Conmueve ver la entrega de las personas a la Navidad. Los adornos que exhiben las casas y conjuntos residenciales son simplemente espectaculares. Se notan el esfuerzo, el cariño y, claro, los recursos que se invierten en cada guirnalda, en cada juego de luces, en cada figura decorativa, en cada árbol y en cada corona navideña.
Hay una transformación del espíritu. La gente adopta otra actitud, hace planes con los amigos, con la familia, con los compañeros de trabajo. Se organizan novenas, brunch, cenas, fiestas, concursos, aguinaldos; se reparten presentes, se hacen listas de regalos y se estira el presupuesto para que nadie quede por fuera.
Siempre he creído que en medio de todo esto hay una especie de pausa con uno mismo, un dejar atrás los once meses anteriores para ponernos en modo de celebración y alegría. No puedo decir que a todos les ocurra lo mismo. Claramente esta es una época en la que el dolor, la miseria, la injusticia también se hacen evidentes. Lo notamos en las calles, en las esquinas, en el TransMilenio. Nos da cierto remordimiento confirmar que somos unos desagradecidos con lo que tenemos frente a las necesidades que exhiben otros.
Y no obstante las luces, la música y los buenos deseos; no obstante ser el mes en que más intentamos ser alegres y empáticos, suele despertarse en muchos otro tipo de comportamientos que dan al traste con todo. Y no hablo solo del borracho que se tira la fiesta o el pariente que no llama o el volador que se cobra nuevos quemados. De eso, lastimosamente, suele haber todos los años.

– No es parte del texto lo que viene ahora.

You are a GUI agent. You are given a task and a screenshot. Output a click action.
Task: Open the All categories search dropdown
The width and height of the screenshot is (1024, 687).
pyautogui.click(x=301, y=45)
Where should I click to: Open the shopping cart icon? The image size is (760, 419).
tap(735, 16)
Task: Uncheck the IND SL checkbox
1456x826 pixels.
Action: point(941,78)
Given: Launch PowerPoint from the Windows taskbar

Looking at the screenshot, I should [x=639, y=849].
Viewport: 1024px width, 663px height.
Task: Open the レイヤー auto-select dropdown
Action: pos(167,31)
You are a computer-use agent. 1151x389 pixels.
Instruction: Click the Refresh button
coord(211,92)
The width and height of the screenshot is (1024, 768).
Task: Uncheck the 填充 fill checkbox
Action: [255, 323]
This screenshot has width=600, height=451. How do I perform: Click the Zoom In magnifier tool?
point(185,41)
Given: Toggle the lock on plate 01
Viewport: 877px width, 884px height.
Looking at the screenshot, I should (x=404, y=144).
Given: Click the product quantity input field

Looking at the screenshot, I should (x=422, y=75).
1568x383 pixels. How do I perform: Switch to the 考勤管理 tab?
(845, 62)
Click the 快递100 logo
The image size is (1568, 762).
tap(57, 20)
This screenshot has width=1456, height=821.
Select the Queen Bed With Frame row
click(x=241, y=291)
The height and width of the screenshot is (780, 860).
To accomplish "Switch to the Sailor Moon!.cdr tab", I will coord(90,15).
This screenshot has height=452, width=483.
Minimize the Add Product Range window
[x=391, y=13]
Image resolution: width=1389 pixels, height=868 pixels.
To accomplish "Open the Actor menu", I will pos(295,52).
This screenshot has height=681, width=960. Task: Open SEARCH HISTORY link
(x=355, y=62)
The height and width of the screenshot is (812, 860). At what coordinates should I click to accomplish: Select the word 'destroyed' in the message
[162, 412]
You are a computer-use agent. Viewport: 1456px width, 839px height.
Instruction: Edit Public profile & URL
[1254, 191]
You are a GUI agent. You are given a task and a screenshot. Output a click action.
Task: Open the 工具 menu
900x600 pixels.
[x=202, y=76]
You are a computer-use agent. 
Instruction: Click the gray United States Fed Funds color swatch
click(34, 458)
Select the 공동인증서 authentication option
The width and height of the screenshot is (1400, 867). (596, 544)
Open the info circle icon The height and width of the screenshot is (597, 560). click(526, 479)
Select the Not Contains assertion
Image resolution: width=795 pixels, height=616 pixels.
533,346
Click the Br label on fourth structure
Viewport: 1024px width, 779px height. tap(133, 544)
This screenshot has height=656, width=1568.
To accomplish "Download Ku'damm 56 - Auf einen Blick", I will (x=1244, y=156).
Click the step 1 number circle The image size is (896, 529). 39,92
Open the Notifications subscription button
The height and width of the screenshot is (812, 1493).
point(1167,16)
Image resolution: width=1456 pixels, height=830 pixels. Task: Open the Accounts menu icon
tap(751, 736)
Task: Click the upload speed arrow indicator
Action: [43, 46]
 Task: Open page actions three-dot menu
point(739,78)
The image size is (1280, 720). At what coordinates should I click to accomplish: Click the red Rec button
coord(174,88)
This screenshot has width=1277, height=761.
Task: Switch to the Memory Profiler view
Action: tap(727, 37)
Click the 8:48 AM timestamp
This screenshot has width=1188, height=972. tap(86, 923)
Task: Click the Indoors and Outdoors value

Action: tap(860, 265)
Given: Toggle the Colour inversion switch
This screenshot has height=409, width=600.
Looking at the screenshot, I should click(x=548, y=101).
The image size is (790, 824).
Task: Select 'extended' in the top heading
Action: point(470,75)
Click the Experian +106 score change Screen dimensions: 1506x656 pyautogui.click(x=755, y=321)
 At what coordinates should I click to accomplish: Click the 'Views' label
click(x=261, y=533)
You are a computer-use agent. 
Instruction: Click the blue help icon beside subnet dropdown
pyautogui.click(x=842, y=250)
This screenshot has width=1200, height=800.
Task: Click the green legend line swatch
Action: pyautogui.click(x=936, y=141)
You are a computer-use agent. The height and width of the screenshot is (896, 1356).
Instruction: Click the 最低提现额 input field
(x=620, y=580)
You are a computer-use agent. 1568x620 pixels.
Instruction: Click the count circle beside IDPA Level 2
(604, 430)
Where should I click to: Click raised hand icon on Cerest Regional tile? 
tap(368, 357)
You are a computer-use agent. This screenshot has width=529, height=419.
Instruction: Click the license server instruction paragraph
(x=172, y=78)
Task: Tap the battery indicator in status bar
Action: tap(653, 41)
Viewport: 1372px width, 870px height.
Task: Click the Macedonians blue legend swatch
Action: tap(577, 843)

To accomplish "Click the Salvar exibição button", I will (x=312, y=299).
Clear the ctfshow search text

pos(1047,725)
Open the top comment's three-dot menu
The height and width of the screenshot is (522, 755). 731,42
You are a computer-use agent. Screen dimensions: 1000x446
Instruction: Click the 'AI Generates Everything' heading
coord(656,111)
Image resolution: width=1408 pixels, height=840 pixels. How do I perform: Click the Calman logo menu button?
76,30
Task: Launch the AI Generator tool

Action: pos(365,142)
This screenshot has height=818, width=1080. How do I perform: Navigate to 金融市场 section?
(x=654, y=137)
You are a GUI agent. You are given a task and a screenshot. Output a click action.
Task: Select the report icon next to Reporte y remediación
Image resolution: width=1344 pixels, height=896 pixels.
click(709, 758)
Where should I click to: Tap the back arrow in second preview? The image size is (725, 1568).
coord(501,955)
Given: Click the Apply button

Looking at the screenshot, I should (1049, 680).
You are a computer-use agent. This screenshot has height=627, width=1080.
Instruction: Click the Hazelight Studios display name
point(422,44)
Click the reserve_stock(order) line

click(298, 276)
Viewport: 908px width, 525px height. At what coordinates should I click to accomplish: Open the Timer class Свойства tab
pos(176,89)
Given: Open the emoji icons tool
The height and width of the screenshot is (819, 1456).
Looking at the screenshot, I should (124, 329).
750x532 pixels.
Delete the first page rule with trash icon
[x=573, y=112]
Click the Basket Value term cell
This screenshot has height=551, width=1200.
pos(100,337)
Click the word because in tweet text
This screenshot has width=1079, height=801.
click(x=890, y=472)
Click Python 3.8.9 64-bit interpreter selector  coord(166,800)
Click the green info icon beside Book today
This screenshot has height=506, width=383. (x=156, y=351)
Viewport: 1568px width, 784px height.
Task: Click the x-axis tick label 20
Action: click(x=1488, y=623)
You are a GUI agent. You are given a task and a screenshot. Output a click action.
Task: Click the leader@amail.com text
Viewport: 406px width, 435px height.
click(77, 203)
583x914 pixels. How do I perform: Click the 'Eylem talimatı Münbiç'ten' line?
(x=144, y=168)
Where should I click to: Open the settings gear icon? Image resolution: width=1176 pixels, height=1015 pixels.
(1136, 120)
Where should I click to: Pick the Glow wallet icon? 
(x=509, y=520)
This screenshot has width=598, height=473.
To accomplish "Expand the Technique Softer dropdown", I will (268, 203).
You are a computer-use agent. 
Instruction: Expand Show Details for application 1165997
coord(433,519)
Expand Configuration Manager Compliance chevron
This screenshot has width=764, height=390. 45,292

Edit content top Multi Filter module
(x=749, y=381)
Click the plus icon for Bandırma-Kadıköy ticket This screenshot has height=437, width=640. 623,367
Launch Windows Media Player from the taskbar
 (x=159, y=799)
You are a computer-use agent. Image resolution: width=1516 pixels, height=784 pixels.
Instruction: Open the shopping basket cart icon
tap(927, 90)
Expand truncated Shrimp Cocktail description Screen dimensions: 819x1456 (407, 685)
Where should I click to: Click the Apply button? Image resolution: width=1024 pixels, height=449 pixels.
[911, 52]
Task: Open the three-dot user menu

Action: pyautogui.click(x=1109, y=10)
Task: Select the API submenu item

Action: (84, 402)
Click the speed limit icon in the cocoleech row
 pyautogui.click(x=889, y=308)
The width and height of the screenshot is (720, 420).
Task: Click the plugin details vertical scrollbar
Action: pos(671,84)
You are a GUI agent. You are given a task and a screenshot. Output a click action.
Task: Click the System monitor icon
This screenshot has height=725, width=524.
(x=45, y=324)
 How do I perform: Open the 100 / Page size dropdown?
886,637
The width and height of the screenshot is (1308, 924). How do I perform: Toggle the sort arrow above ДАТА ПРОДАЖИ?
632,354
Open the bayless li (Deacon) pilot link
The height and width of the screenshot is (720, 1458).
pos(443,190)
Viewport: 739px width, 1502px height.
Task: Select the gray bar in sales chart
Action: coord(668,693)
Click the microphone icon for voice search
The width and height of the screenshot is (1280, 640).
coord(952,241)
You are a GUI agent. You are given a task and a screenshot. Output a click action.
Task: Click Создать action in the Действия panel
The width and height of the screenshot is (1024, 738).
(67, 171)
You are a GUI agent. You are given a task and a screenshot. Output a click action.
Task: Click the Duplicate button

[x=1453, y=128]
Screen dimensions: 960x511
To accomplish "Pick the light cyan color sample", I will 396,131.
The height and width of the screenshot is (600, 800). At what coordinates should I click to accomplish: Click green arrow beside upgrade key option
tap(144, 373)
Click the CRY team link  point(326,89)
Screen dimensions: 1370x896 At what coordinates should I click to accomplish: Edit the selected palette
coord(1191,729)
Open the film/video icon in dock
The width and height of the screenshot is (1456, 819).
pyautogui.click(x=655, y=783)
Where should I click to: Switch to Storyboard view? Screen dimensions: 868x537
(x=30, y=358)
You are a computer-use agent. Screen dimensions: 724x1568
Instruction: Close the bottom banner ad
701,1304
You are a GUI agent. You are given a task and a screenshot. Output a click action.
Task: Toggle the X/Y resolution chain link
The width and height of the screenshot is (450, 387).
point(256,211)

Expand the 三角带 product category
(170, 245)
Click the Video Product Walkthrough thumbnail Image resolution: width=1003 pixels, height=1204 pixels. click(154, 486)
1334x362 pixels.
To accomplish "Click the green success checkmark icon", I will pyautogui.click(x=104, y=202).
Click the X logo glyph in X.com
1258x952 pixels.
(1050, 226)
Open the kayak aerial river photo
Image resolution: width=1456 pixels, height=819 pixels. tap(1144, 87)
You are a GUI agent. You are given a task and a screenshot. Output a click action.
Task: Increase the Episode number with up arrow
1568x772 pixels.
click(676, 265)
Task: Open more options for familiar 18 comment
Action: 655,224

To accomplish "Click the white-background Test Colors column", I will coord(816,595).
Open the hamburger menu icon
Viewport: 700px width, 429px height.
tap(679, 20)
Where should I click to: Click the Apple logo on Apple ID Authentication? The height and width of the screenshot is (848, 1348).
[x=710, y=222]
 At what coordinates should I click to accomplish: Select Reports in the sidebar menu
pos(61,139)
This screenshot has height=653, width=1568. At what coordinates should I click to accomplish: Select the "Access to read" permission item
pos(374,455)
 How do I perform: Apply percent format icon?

Hablo de la intolerancia. Los expertos la definen como la falta de capacidad para aceptar y entender a los demás. Yo la llamo la pandemia de las luces. Un contagio que a lo largo del año explota de cuando en cuando, pero que en Navidad se vuelve una peste permanente. Los iracundos que cogieron a piedra un bus del SITP esta semana tras una discusión con su conductor, el bárbaro que se robó la ropa de un año viejo, el taxista que amenaza con un alicate a otro por algún incidente menor, el criminal que cogió a piedra a un pobre perro o el colérico que sale de su casa y a las pocas calles ya está madreándose con el ciclista, el motociclista, la cajera del supermercado, el vigilante y hasta con el vecino.
Las estadísticas en materia de seguridad son contraevidentes. Las riñas, fruto de actos de intolerancia, ocasionan el mayor número de heridos y son responsables también de buena parte de los homicidios cometidos en Bogotá.
Suena contradictorio imaginar que en el mes de la felicidad y la euforia se alteren de tal manera los ánimos que no soportamos un trancón (mi caso particular), la demora del ‘rappitendero’, la fila en el almacén, la salida de un estacionamiento o los minutos de más que se tardan en un restaurante.
No sé si es por estas razones, por lo que hoy muchas personas –particularmente jóvenes– empiezan a practicar el estoicismo como fórmula para enfrentar el acelere del universo y el agite de la vida diaria, usando para ello nada más que la razón, sin tener que preocuparse en demasía por entender el porqué de las desgracias del día a día y que nos llevan a reaccionar de forma iracunda y violenta.
Prefiero rematar esta columna en el mismo tono que comenzó: animándolos a hacer de estos días un motivo para la pausa, las buenas acciones y las buenas palabras. Abrace sin miedo, llame sin pena, exprese lo que siente sin rubor. Quizás así encontremos el gozo que necesitamos para que la Navidad sea un verdadero motivo de celebración al lado de los nuestros.